According to one newspaper account of the unveiling, Governor Oliver Ames and Boston Mayor Hugh O'Brien gave brief remarks at the ceremony at the monument, which is depicted in the picture. Following the ceremony, the crowd marched to the location of the site where the Boston Massacre occurred, and a brief ceremony was held there. Then the crowd proceeded to Faneuil Hall where the governor and mayor again addressed the crowd, an historical oration was given by John Fiske, and a poem by John Boyle O'Reilly was read.
It's really interesting to read newspaper accounts of the memorial's creation and dedication. It's hard to imagine today, when the Boston Massacre is held up as one of the first events in America's path to independence, but there was considerable controversy back in 1888 as to whether it was appropriate to honor the victims of the Boston Massacre, who many believed to be lawless in their actions and just a part of a drunken and angry mob. Newspaper articles in 1888 were just as apt to refer to "the affair in King Street" as they were to call it the "Boston Massacre."

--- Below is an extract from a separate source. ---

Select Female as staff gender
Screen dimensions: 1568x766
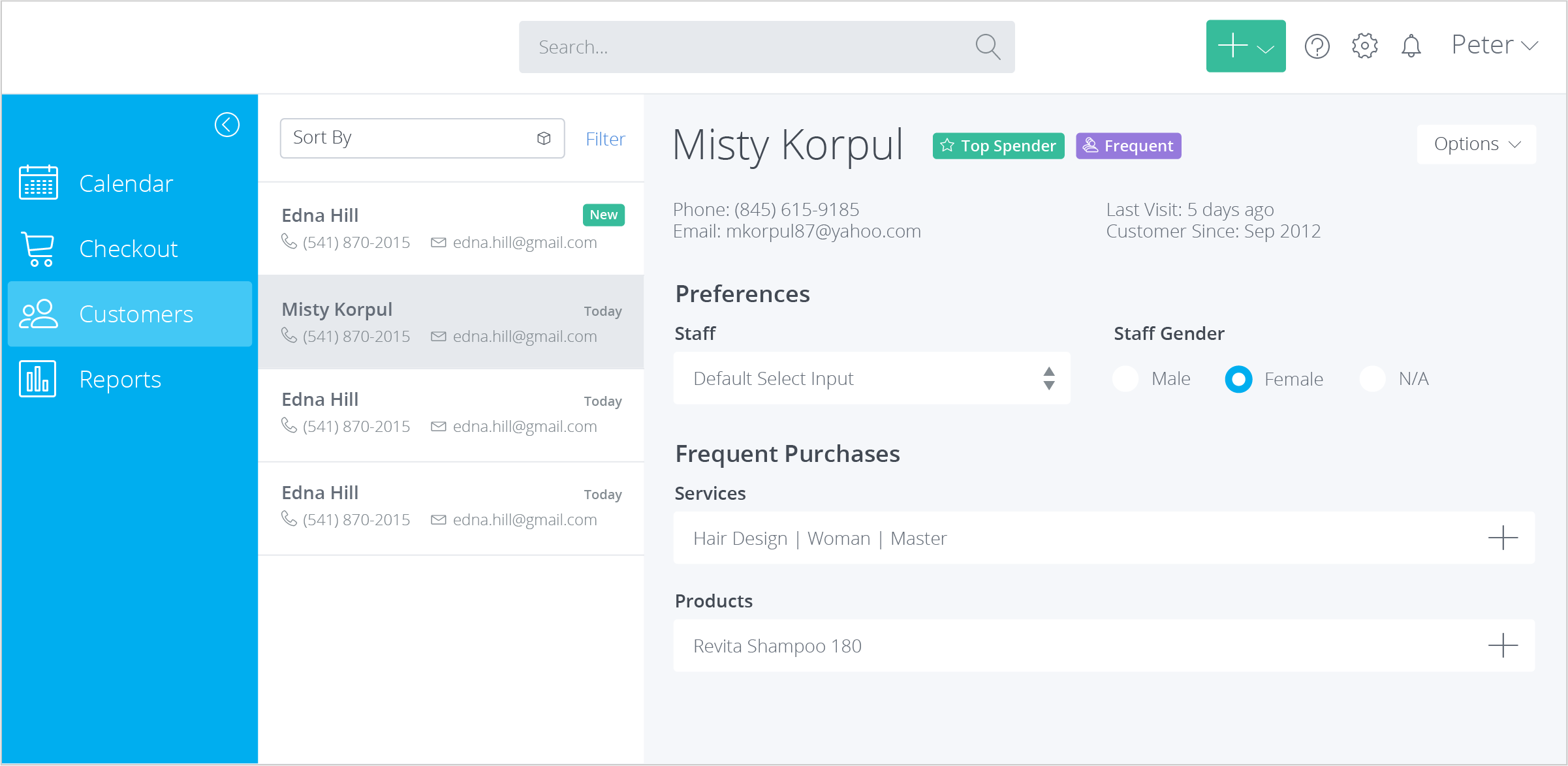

And don't think that the race and class of the victims—including Crispus Attucks, he of African-American and Native American descent, and Patrick Carr, an Irish immigrant—didn't play a role in the controversy. The race of Attucks, in particular, was a hot topic in 1888, just a little more than two decades removed from the Civil War. In fact, even though all five victims are listed on the monument's pedestal, many newspaper accounts refer to the work as the "Crispus Attucks monument." According to a May 22, 1888, article in the Macon Telegraph about the memorial: "Special interest is given to it by the fact that one of the killed was a colored man named Crispus Attucks, who was glorified by the Abolitionists, for their purposes, as one of liberty's martyrs. No doubt the [Massachusetts] Historical Society and the [New England Historic] Genealogical Society are right when they say that these men were rioters, who got into a squabble with the soldiers, having no patriotic purpose, and not appreciating the historical importance of their disorderly behavior."
U.S. Senator George F. Hoar, quoted in an October 24, 1889, article in The Boston Globe, gave a passionate defense of the victims and wondered why their "lawless" activities were viewed differently than those who participated in The Boston Tea Party, with the underlying reasons being class and race: "They did no more than the members of the tea party did, or than Samuel Adams when he threatened the governor that unless the troops were removed the people would come down upon him. This threat by Sam Adams was as lawless as anything the populace did...Why is there such a hidden desire to attribute to these people in the humbler and perhaps lower walks of life base and rowdy motives? Perhaps it was justice to acquit the British soldiers tried for murder, but their acquittal did not condemn the people as a mob."
I'm not sure if the controversy that swirled about the place of the victims in American history back in the 1880s played a role in the location of the monument on Boston Common or not, but I still believe the time is right to move this monument to the site of the Boston Massacre so that more people can appreciate the powerful symbolism in this work by Robert Kraus.